-- Begin Dataset records --

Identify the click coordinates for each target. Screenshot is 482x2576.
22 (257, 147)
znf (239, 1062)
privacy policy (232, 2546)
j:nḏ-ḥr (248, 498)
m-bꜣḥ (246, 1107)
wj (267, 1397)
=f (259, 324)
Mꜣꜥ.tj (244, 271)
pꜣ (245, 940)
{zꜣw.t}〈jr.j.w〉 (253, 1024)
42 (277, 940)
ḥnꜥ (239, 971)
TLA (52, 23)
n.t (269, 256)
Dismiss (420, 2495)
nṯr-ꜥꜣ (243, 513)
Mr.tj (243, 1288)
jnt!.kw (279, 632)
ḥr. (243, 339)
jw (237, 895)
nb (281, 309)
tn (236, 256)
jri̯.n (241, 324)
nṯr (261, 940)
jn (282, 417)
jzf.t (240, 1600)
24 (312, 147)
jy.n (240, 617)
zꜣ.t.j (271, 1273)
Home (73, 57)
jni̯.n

-- End Dataset records --

Reproduce the listing from the line that has "ḥnꜥ (239, 971)" through its final line, with "Dismiss" renamed to "Close" and every other part left unchanged.

ḥnꜥ (239, 971)
TLA (52, 23)
n.t (269, 256)
Close (420, 2495)
nṯr-ꜥꜣ (243, 513)
Mr.tj (243, 1288)
jnt!.kw (279, 632)
ḥr. (243, 339)
jw (237, 895)
nb (281, 309)
tn (236, 256)
jri̯.n (241, 324)
nṯr (261, 940)
jn (282, 417)
jzf.t (240, 1600)
24 (312, 147)
jy.n (240, 617)
zꜣ.t.j (271, 1273)
Home (73, 57)
jni̯.n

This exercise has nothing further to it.